(ASSIGNMENT): Every line of the material must come back exactly as given.

(DATASET ENTRIES):
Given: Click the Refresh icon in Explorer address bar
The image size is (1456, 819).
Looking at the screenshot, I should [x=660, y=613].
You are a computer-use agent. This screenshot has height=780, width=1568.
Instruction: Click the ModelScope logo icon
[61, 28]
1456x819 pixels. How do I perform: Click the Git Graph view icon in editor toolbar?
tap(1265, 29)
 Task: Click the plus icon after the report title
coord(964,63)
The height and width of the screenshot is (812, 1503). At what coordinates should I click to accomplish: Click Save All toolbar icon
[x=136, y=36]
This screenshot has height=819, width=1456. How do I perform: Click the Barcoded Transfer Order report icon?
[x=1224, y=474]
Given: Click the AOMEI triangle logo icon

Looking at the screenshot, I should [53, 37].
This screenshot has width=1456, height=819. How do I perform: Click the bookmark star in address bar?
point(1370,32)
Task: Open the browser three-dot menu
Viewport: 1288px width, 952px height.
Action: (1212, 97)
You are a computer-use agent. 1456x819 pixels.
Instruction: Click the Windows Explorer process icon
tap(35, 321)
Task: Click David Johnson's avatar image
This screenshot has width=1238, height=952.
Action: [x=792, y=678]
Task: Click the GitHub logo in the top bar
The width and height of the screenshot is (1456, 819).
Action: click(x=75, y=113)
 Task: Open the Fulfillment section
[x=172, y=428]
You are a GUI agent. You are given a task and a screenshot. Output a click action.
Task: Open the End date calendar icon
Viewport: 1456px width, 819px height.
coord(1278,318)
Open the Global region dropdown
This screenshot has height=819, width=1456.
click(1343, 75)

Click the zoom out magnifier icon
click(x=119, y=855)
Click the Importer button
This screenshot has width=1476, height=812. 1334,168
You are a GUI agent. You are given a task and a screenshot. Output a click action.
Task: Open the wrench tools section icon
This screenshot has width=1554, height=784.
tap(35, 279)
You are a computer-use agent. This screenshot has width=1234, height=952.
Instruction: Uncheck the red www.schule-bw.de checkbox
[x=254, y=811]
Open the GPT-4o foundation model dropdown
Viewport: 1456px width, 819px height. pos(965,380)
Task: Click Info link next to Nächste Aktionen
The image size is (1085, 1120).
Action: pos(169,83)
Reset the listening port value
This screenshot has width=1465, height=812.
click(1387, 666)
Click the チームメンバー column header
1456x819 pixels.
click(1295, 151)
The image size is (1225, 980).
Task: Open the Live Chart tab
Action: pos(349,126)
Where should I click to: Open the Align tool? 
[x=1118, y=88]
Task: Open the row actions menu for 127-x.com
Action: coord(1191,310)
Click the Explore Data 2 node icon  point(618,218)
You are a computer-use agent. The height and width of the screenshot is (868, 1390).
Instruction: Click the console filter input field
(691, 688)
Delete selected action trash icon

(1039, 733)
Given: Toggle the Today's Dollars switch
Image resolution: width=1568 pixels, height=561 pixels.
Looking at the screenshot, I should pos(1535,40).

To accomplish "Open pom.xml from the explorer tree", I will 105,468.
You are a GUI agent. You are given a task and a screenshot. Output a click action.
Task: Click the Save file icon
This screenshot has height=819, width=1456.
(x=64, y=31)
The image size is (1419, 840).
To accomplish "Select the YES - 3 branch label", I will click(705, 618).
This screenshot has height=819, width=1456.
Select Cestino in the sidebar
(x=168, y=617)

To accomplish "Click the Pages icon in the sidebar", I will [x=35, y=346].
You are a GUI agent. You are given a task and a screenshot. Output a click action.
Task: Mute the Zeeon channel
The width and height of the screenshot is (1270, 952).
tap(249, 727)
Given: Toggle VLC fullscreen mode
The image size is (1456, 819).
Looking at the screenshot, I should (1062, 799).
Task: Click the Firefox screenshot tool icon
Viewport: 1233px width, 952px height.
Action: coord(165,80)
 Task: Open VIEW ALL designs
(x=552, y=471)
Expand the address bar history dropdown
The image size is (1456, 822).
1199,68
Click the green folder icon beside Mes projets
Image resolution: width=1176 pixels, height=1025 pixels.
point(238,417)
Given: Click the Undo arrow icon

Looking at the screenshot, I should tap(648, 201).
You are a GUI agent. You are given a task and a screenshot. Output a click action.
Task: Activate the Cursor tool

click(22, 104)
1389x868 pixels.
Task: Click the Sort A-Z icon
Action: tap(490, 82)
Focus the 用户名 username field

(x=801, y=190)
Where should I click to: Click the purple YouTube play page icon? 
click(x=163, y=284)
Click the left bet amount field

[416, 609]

(PROBLEM SOLUTION):
Given: Click the Refresh icon in Explorer address bar
The image size is (1456, 819).
Looking at the screenshot, I should [x=660, y=613].
You are a computer-use agent. This screenshot has height=780, width=1568.
Instruction: Click the ModelScope logo icon
[61, 28]
1456x819 pixels. How do I perform: Click the Git Graph view icon in editor toolbar?
tap(1265, 29)
 Task: Click the plus icon after the report title
coord(964,63)
The height and width of the screenshot is (812, 1503). At what coordinates should I click to accomplish: Click Save All toolbar icon
[x=136, y=36]
This screenshot has height=819, width=1456. How do I perform: Click the Barcoded Transfer Order report icon?
[x=1224, y=474]
Given: Click the AOMEI triangle logo icon

Looking at the screenshot, I should [53, 37].
This screenshot has width=1456, height=819. How do I perform: Click the bookmark star in address bar?
point(1370,32)
Task: Open the browser three-dot menu
Viewport: 1288px width, 952px height.
Action: (1212, 97)
You are a computer-use agent. 1456x819 pixels.
Instruction: Click the Windows Explorer process icon
tap(35, 321)
Task: Click David Johnson's avatar image
This screenshot has width=1238, height=952.
Action: [x=792, y=678]
Task: Click the GitHub logo in the top bar
The width and height of the screenshot is (1456, 819).
Action: click(x=75, y=113)
 Task: Open the Fulfillment section
[x=172, y=428]
You are a GUI agent. You are given a task and a screenshot. Output a click action.
Task: Open the End date calendar icon
Viewport: 1456px width, 819px height.
coord(1278,318)
Open the Global region dropdown
This screenshot has height=819, width=1456.
click(1343, 75)

Click the zoom out magnifier icon
click(x=119, y=855)
Click the Importer button
This screenshot has width=1476, height=812. 1334,168
You are a GUI agent. You are given a task and a screenshot. Output a click action.
Task: Open the wrench tools section icon
This screenshot has width=1554, height=784.
tap(35, 279)
You are a computer-use agent. This screenshot has width=1234, height=952.
Instruction: Uncheck the red www.schule-bw.de checkbox
[x=254, y=811]
Open the GPT-4o foundation model dropdown
Viewport: 1456px width, 819px height. pos(965,380)
Task: Click Info link next to Nächste Aktionen
The image size is (1085, 1120).
Action: pos(169,83)
Reset the listening port value
This screenshot has width=1465, height=812.
click(1387, 666)
Click the チームメンバー column header
1456x819 pixels.
click(1295, 151)
The image size is (1225, 980).
Task: Open the Live Chart tab
Action: pos(349,126)
Where should I click to: Open the Align tool? 
[x=1118, y=88]
Task: Open the row actions menu for 127-x.com
Action: coord(1191,310)
Click the Explore Data 2 node icon  point(618,218)
You are a computer-use agent. The height and width of the screenshot is (868, 1390).
Instruction: Click the console filter input field
(691, 688)
Delete selected action trash icon

(1039, 733)
Given: Toggle the Today's Dollars switch
Image resolution: width=1568 pixels, height=561 pixels.
Looking at the screenshot, I should pos(1535,40).

To accomplish "Open pom.xml from the explorer tree", I will 105,468.
You are a GUI agent. You are given a task and a screenshot. Output a click action.
Task: Click the Save file icon
This screenshot has height=819, width=1456.
(x=64, y=31)
The image size is (1419, 840).
To accomplish "Select the YES - 3 branch label", I will click(705, 618).
This screenshot has height=819, width=1456.
Select Cestino in the sidebar
(x=168, y=617)

To accomplish "Click the Pages icon in the sidebar", I will [x=35, y=346].
You are a GUI agent. You are given a task and a screenshot. Output a click action.
Task: Mute the Zeeon channel
The width and height of the screenshot is (1270, 952).
tap(249, 727)
Given: Toggle VLC fullscreen mode
The image size is (1456, 819).
Looking at the screenshot, I should (1062, 799).
Task: Click the Firefox screenshot tool icon
Viewport: 1233px width, 952px height.
Action: coord(165,80)
 Task: Open VIEW ALL designs
(x=552, y=471)
Expand the address bar history dropdown
The image size is (1456, 822).
1199,68
Click the green folder icon beside Mes projets
Image resolution: width=1176 pixels, height=1025 pixels.
point(238,417)
Given: Click the Undo arrow icon

Looking at the screenshot, I should tap(648, 201).
You are a GUI agent. You are given a task and a screenshot. Output a click action.
Task: Activate the Cursor tool

click(22, 104)
1389x868 pixels.
Task: Click the Sort A-Z icon
Action: tap(490, 82)
Focus the 用户名 username field

(x=801, y=190)
Where should I click to: Click the purple YouTube play page icon? 
click(x=163, y=284)
Click the left bet amount field

[416, 609]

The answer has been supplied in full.